Angela Davis talks about Black, lesbian, feminist, mother, warrior, poet Audre Lorde (https://aalbc.com/authors/author.php?...) during the "Audre Lorde: A Burst of Light Symposium" on March 22, 2014 at Medgar Evers College. The event was held in celebration of Women's History Month by the Center for Black Literature in partnership with The Du Bois-Bunche Center for Public Policy.
Audre Lorde (born Audrey Geraldine Lorde), was an African American writer, feminist, lesbian, organizer, mother and civil rights activist. Her poems and prose addressed human rights, Black feminist/queer perspectives, erotic and spiritual essence, women of color identities and intersectional liberation work. She articulated the interlocking nature of oppression systems, and their impact upon marginalized peoples like no one before her.

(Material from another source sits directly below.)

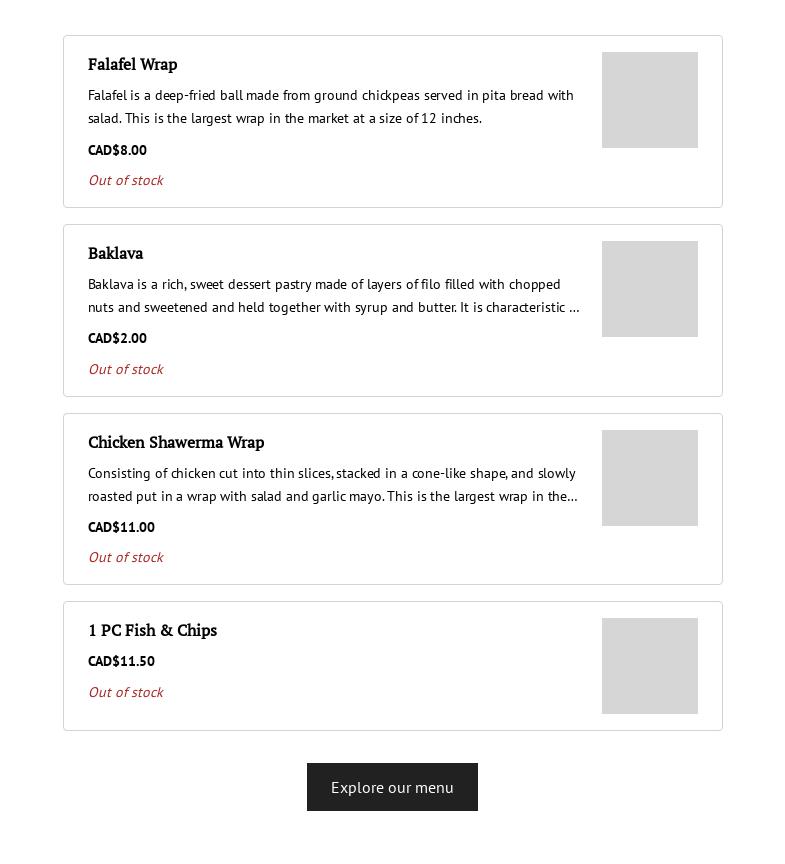This screenshot has width=785, height=864.
Task: Click the Chicken Shawerma description text
Action: [x=333, y=485]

She was born February 18, 1934 in New York City. Beginning in the 60’s, her work was published in Black literary magazines and anthologies such as Langston Hughes’ 1962 New Negro Poets, USA. She published several volumes of poems including The First Cities, Cables To Rage and From A Land Where Other People Live, which was nominated for a National Book Award for poetry. Her 1976 work Coal garnered heightened attention within the Black Arts Movement distinguished for its intersectional framing of women’s identity. Among her most influential works was The Black Unicorn volume (1978) which explored holding multiple identities “I who am bound by my mirror / as well as my bed / see causes in color/ as well as sex”. The Cancer Journals (1980) explored insights drawn from her experiences living with breast cancer using passages from her diary. Her widely acclaimed Sister Outsider: Essays and Speeches (1984) included one of her most well-known essays “The Master’s Tools Will Never Dismantle the Master’s House”.

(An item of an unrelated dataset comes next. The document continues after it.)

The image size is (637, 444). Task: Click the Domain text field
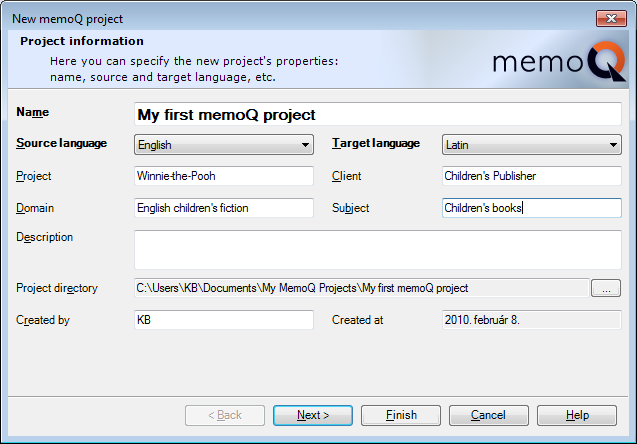point(224,208)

In 1991, she became the poet laureate of the State of New York. Her last collection of poems, The Marvelous Arithmetics of Distance-Poems 1987-1992 was published in 1993. Shortly before her death, Audre Lorde took on the African name Gambda Adisa, which means “she who makes her meaning known”. She died November 17, 1992 in St. Croix, where she was living with Gloria T. Joseph.
We celebrate the magnificent life and contributions of this genius as a model for our liberation work today.